Segera Viki berdiri dan membersihkan parangnya dari sisa-sisa tanah dan daun rumput. Sendirian, ia harus memindahkan empat karung barang-barangnya ke tepi laut. Kalau laut surut, perjalanannya ke tempat tambatan perahu menjadi dekat karena memotong jalan lewat pertengahan rimbunan bakau. Tetapi tempat itu kini terendam air pasang sehingga ia harus berputar mengikuti jalur jalan aspal. Satu tumpuk batang kayu telah lebih dahulu ia pindahkan dua jam sebelumnya, dan kini sedang berpindah ke perahu oleh teman seperjalanannya tadi.

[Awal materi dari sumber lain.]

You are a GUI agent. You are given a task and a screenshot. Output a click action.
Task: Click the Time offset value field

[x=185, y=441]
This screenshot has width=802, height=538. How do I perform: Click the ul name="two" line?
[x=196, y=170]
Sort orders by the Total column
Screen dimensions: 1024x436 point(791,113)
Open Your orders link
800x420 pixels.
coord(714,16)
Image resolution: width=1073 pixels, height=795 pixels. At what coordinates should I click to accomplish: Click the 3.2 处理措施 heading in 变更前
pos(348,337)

Di pantai, penumpang penyeberangan bukan hanya ia sendirian. Masih banyak yang lainnya. Dan hampir semua mereka bukan 100% petani di situ. Sebagian besar waktu mereka habiskan di kota. Mereka menuju pulau hanya pada akhir minggu, sebagai selingan dari hari kerja. Bagi Viki, dua bulan terakhir ini ia bebas dari tugasnya di sekolah. Ia sudah selesai ujian di SMA Negeri, dan tinggal menunggu pengumuman lulus.

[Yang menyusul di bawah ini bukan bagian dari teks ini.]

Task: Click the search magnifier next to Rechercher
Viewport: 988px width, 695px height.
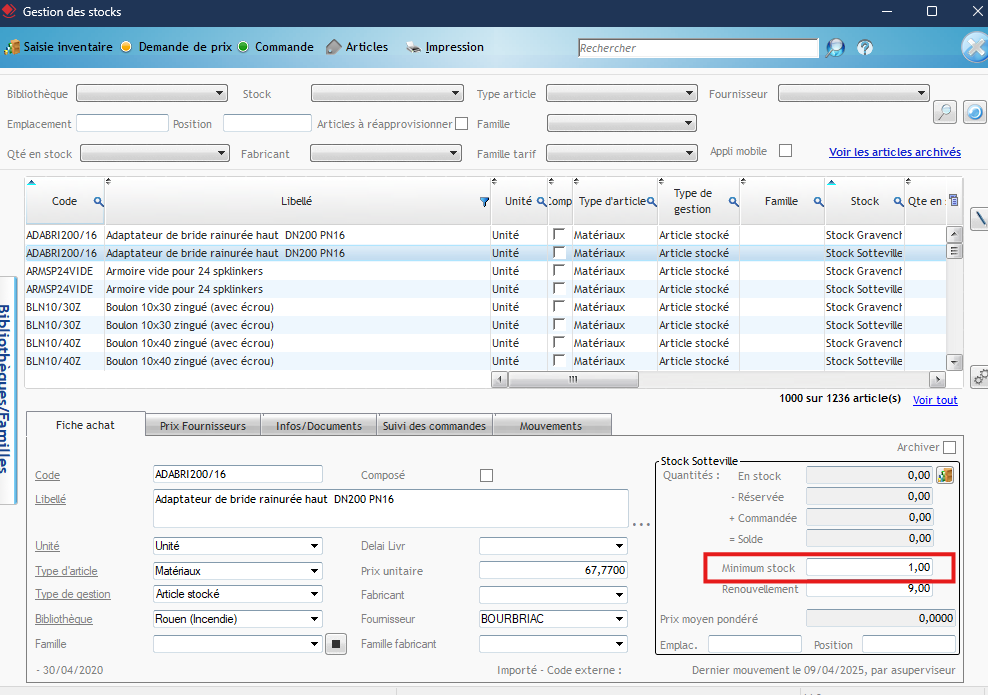Action: point(834,48)
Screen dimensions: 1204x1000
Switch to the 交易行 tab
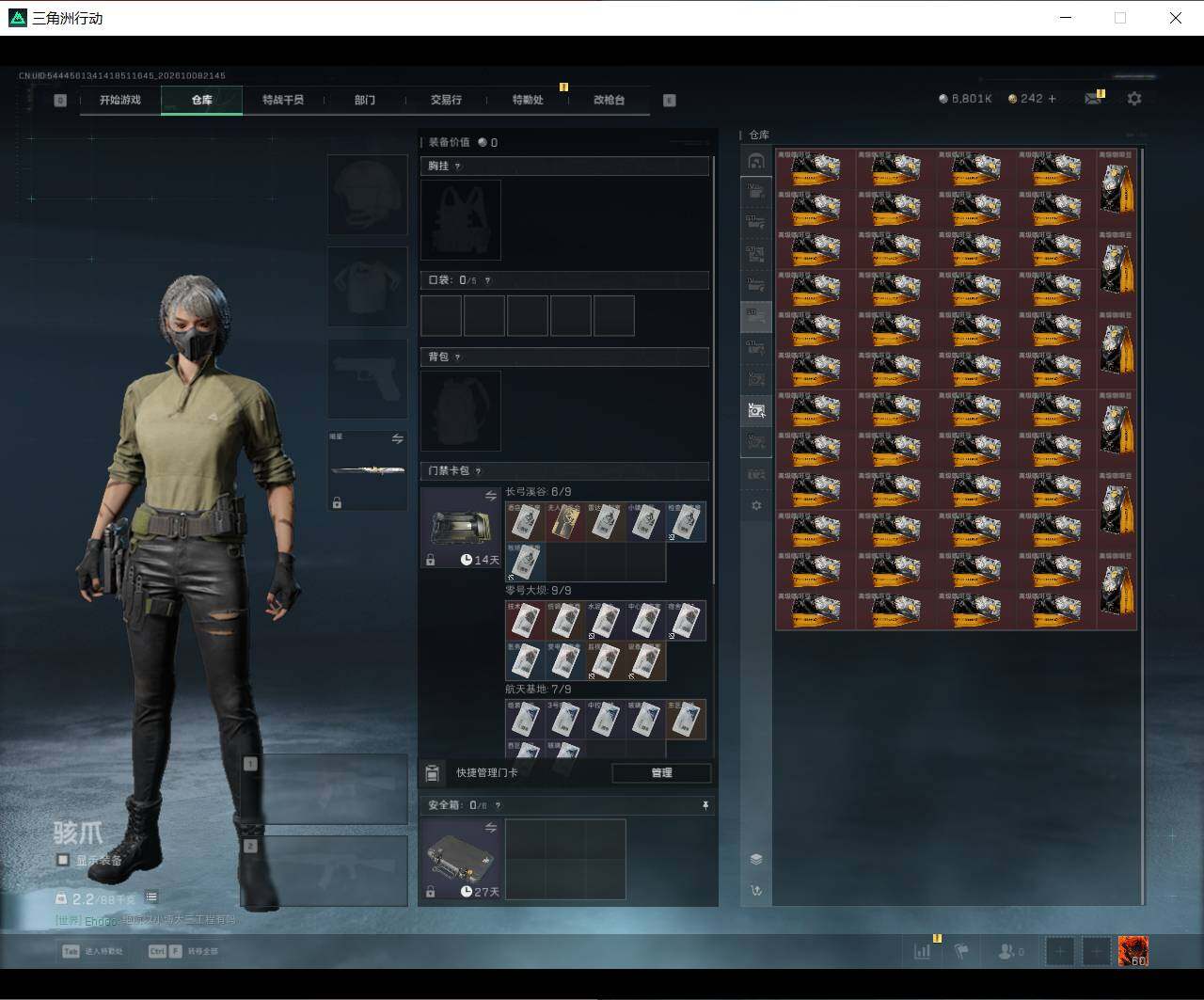coord(446,100)
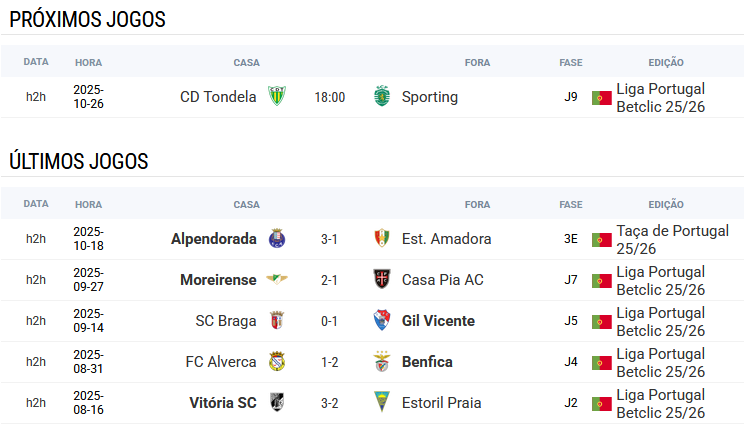This screenshot has height=429, width=744.
Task: Open h2h for Alpendorada match
Action: pos(36,239)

Viki mengangkat barang-barangnya. Sekumpulan kayu telah ia kumpulkan semingu yang lalu di pantai. Batang-batang besar itu ia letakkan melintang di atas sampan bermesin. Barang-barang yang terbungkus karung ia letakkan di atas kayu itu. Empat penumpang naik. Barang-barang mereka telah dinaikkan sebelumnya oelh pengemudi. Dari tepi permukaanlaut, pinggir sampan hanya berjarak kurang sepuluh sentimeter. Hampir dimasuki air. Tapi kayu dan bambu dipinggir kiri dan kanan sampan menjadi pelampung yang bagus. Viki mengeluarkan air dari dasar sampan dengan gayung. Dengan galah panjang, pengemudi mulai mengarahkan sampanmenjauh dari pantai, lalu mesin motor kecil dibunyikan. Kendaraan kecil itu meluncur di atas laut yang mulai bergolak. Pengemudi mengarahkan sampan manjauh dari pusaran-pusaran air akibat arus kencang. Kendaraan meluncur ke depan sekaligus hanyut ke arah samping akibat aliran arus laut.

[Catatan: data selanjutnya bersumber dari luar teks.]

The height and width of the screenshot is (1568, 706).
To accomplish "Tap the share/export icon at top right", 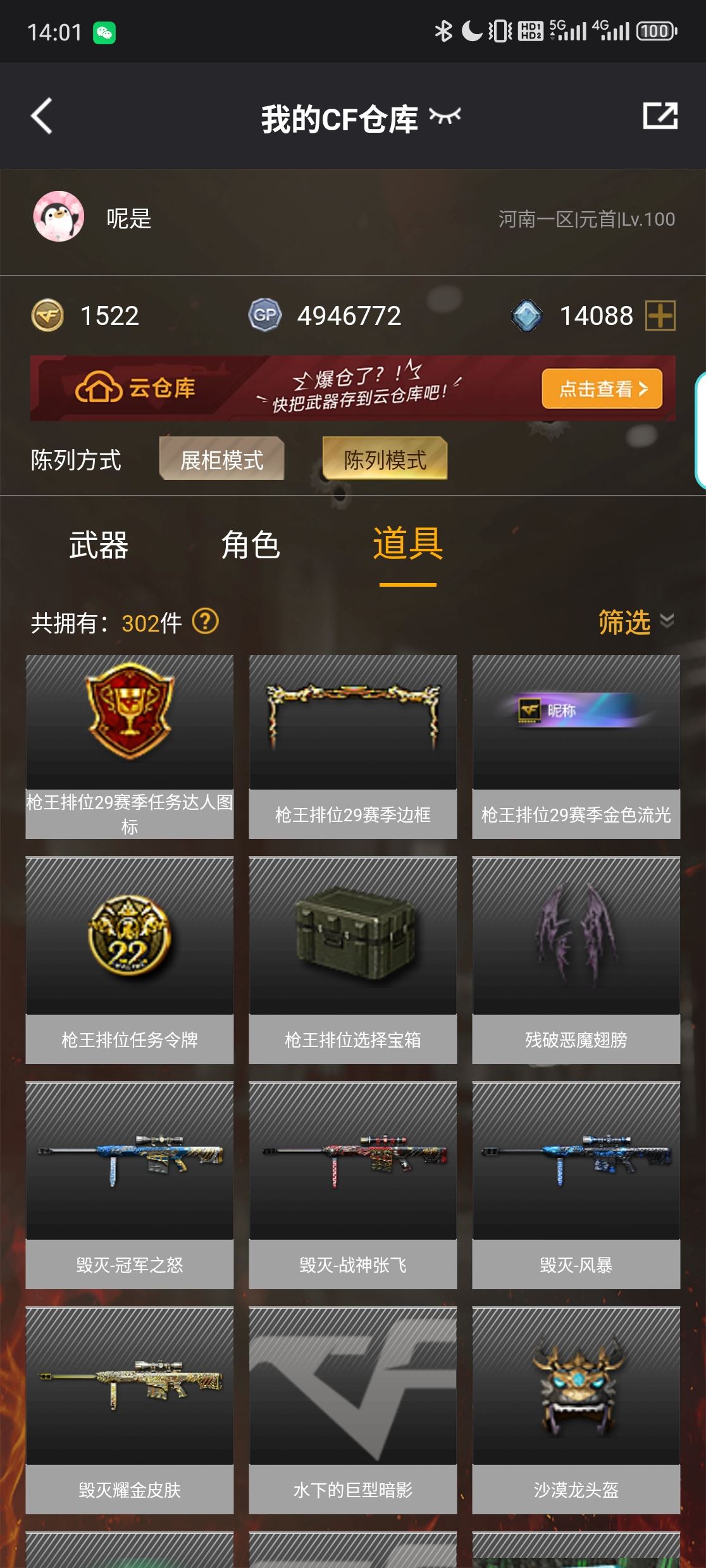I will point(660,116).
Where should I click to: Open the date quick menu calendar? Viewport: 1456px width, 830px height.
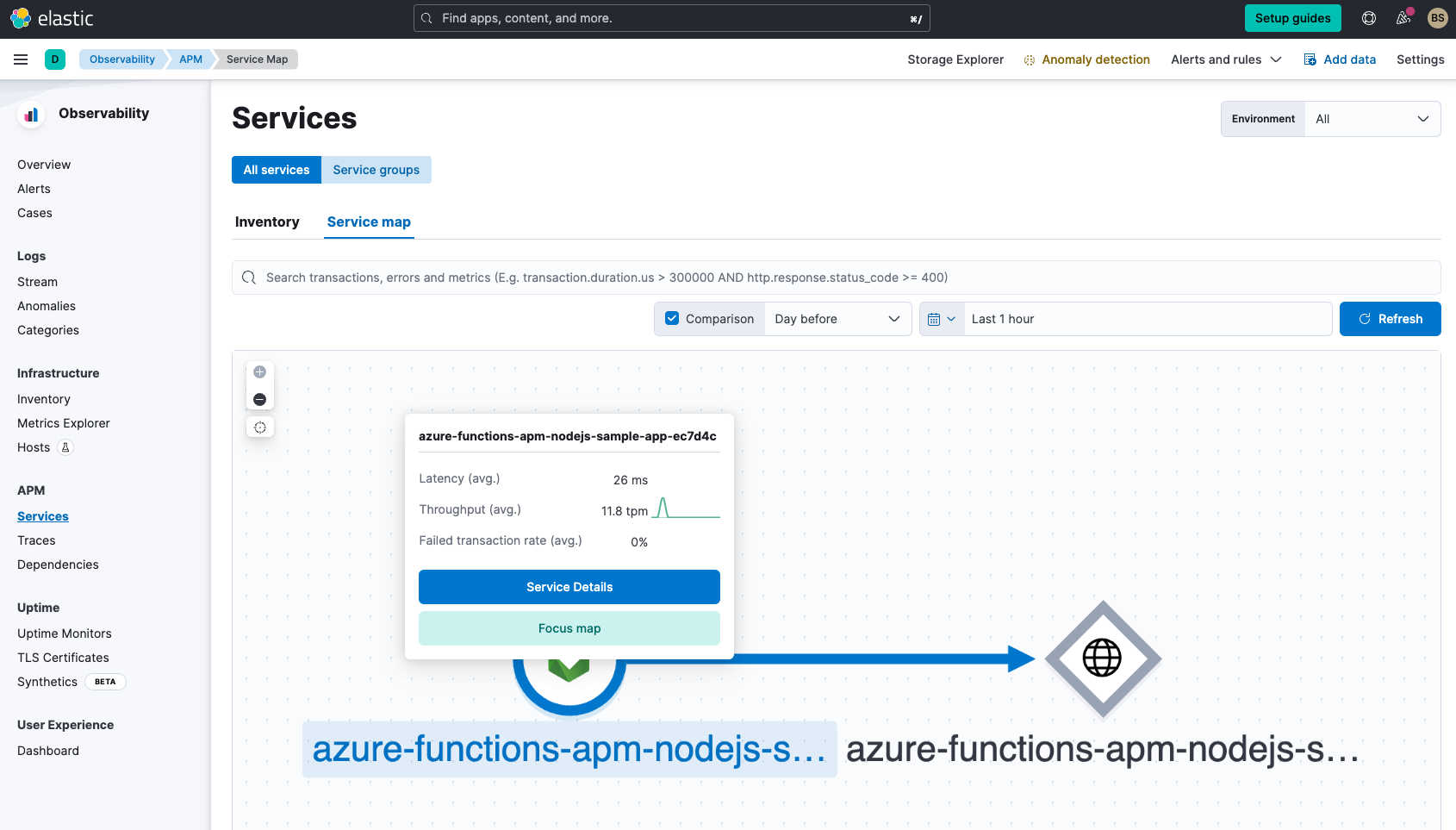[x=941, y=319]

Aliran arus ini ditakuti oleh kendaraan laut besar dan kecil. Perahu besar pub hanya beringsut lambat saat perjalanan melawan arus. Dan apabila hanyut akibat mesin yang mati, benda bermesin yang tak berguna itu akan terlempar jauh darui jalurnya.
Sudah sering Viki melihat sampan kecil yang hanyut dari kejauhan. Penumpang malang di sampan hanyak akan berteriak sepanjang perjalanan gratisnya mengikuti aliran arus deras, meminta pertolongan dari siapapun yang bisa menyelamatkannya sambil berusaha keluar dari aliran arus. Orang-orang di pantai tahu, sampan yang hanyut akan dijemput bermil-mil jauhnya dari tempat asalnya hanyut. Di antara Pulau Adonara dan ujung pulau Flores, ada jalur penyeberangan yang selalu dilalui tiap belasan menit oleh perahu “ketinting”. Mereka serentak bisa jadi pasukan penyelamat laut saat dibutuhkan oleh pengendara sampan yang tolol. Alasan kenapa mereka bisa hanyut jadi satu problema klasik: memancing siang-siang di tengah laut dengan sauh yang tidak terikat kuat.
Sampan bermesin kini di tengah-tengah. Di timur tampak sejumlah benda menonjol dari permukaan air. Kapal barang atau perahu pencari ikan yang pulang.